Look through the entries that follow and return each line that has the string "agent".
--------
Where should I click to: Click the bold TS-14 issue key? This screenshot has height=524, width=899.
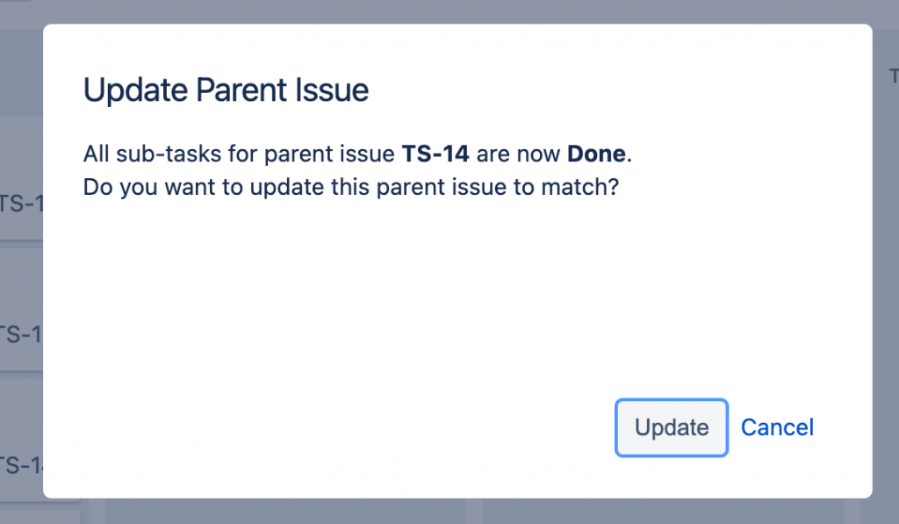[435, 154]
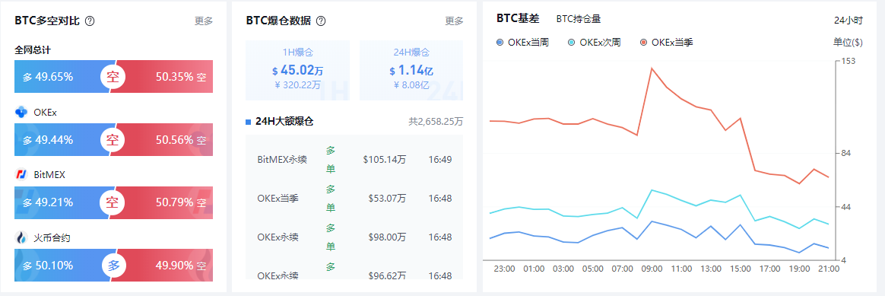The image size is (885, 296).
Task: Select the 1H爆仓 card
Action: pyautogui.click(x=297, y=70)
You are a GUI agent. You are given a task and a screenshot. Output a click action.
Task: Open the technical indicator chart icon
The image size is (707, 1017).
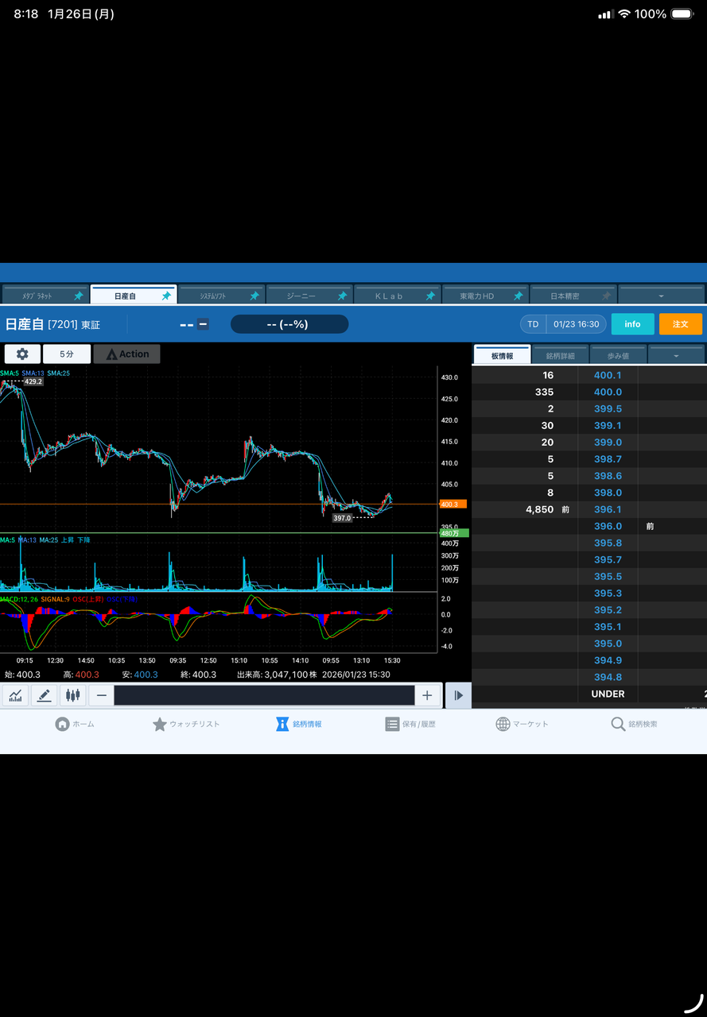(15, 695)
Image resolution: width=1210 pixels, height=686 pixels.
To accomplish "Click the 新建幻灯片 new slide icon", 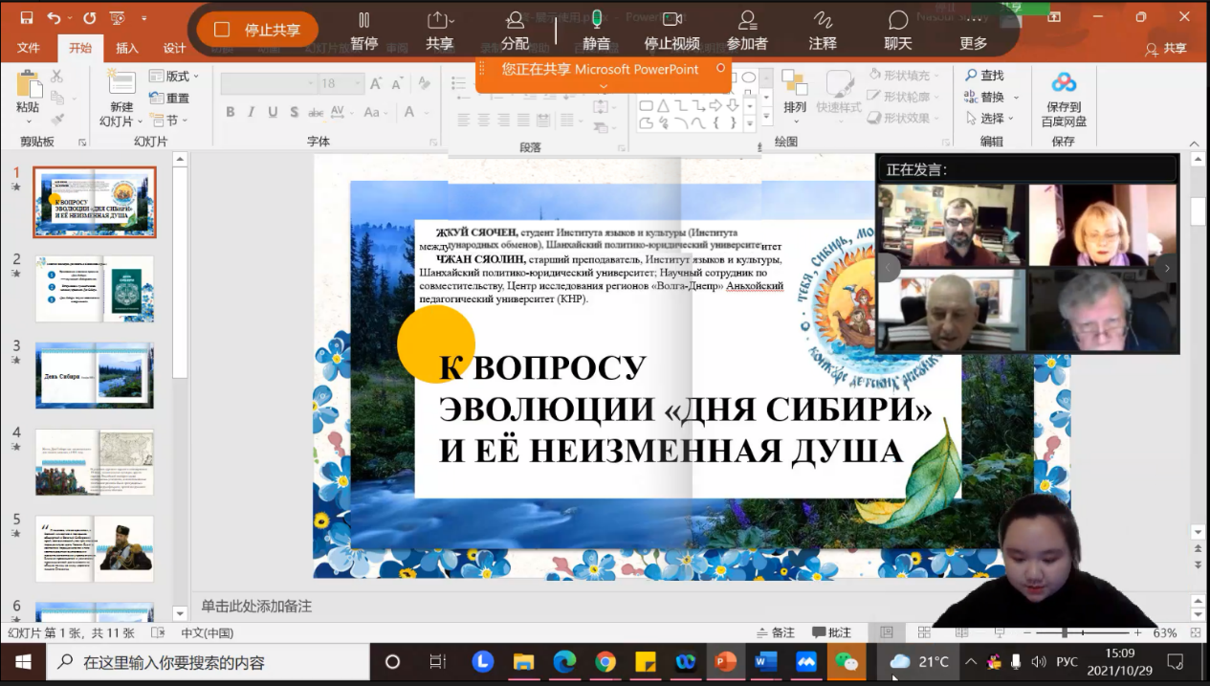I will (121, 84).

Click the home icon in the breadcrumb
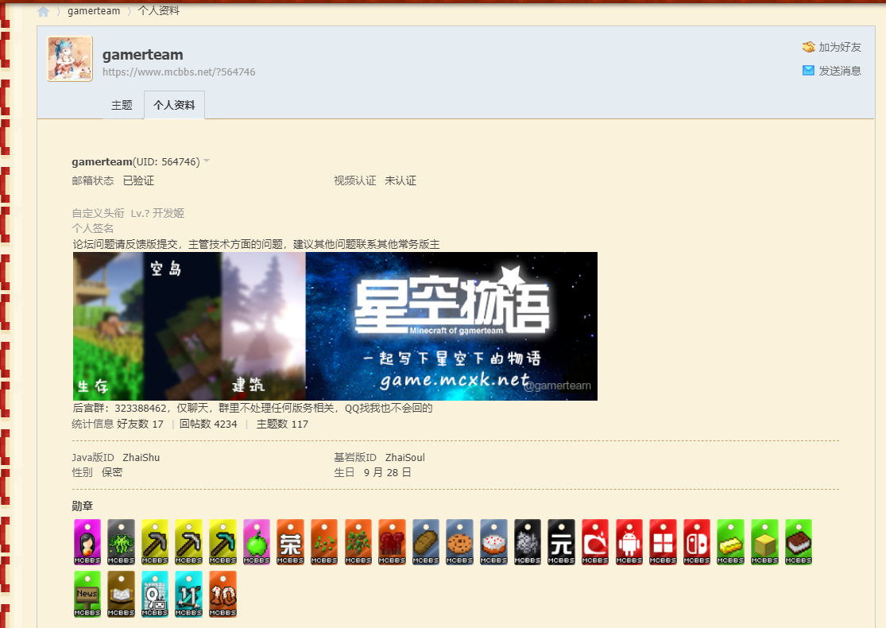(x=43, y=11)
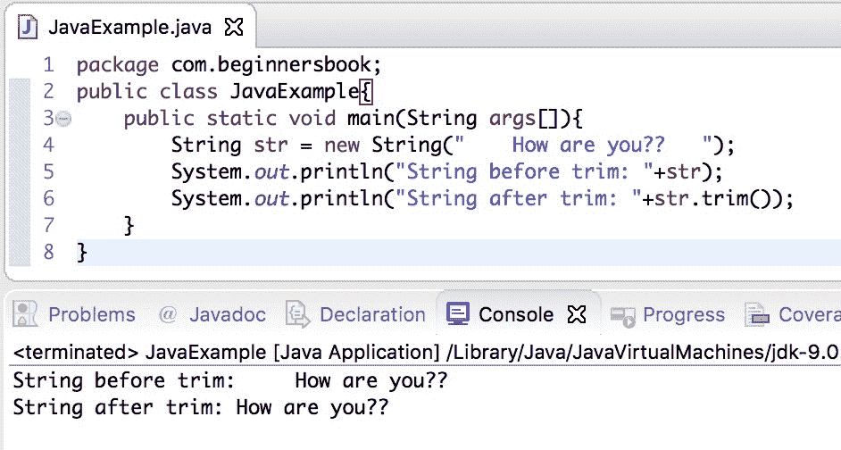Switch to the Problems tab
Screen dimensions: 841x450
coord(91,314)
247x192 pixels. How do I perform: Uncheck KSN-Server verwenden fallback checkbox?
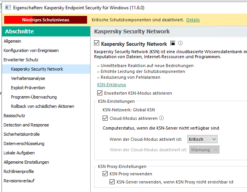[x=112, y=182]
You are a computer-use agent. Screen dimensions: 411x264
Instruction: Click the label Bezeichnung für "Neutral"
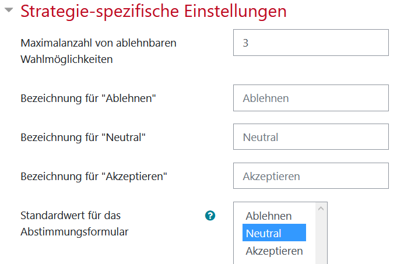tap(83, 138)
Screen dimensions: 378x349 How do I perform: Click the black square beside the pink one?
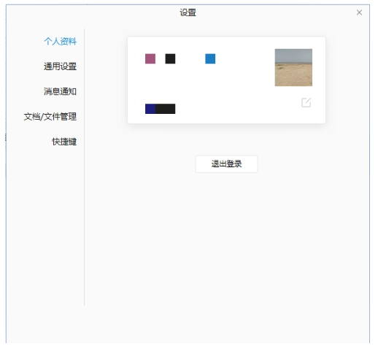coord(170,58)
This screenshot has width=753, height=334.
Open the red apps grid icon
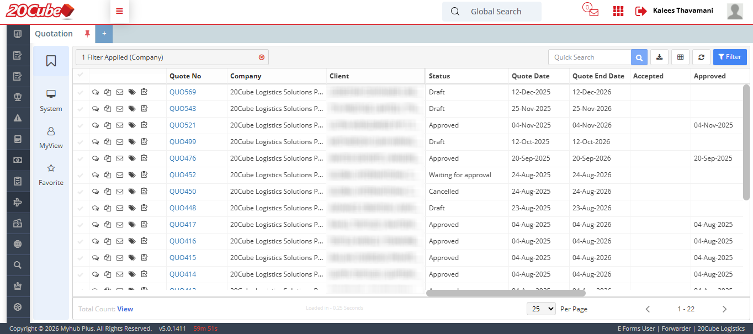point(618,11)
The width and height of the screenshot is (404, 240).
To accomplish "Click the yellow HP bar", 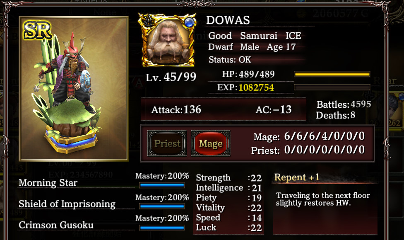I will (x=332, y=74).
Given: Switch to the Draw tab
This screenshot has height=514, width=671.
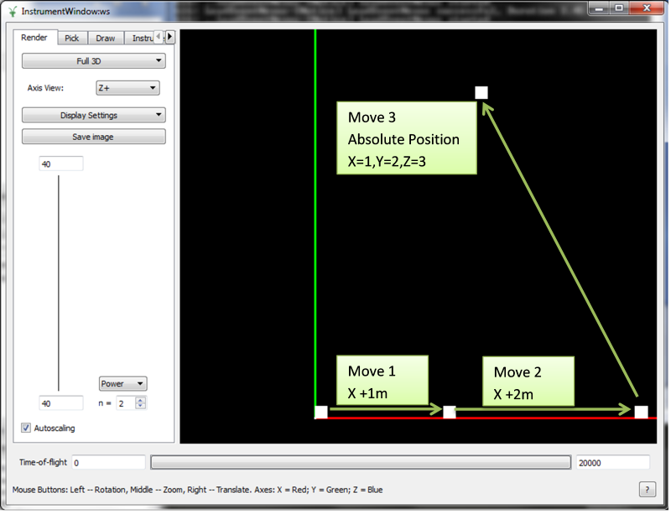Looking at the screenshot, I should tap(106, 38).

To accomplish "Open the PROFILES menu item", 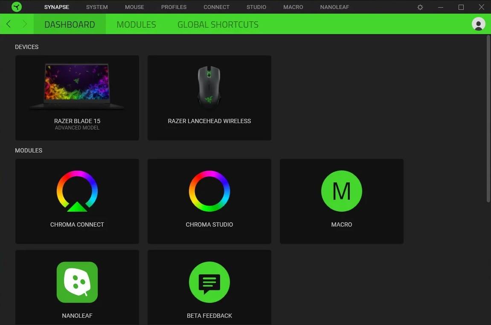I will (174, 7).
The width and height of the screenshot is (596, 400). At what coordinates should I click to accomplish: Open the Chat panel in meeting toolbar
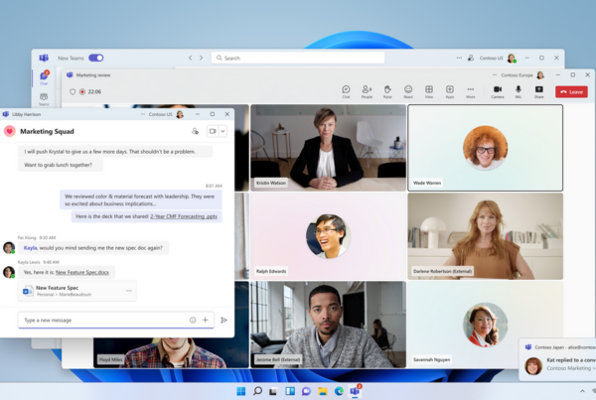click(346, 91)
--------
=== TASK RESPONSE ===
You are a GUI agent. You are given a task and a screenshot. Output a click action.
You are a computer-use agent. Screen dimensions: 411x264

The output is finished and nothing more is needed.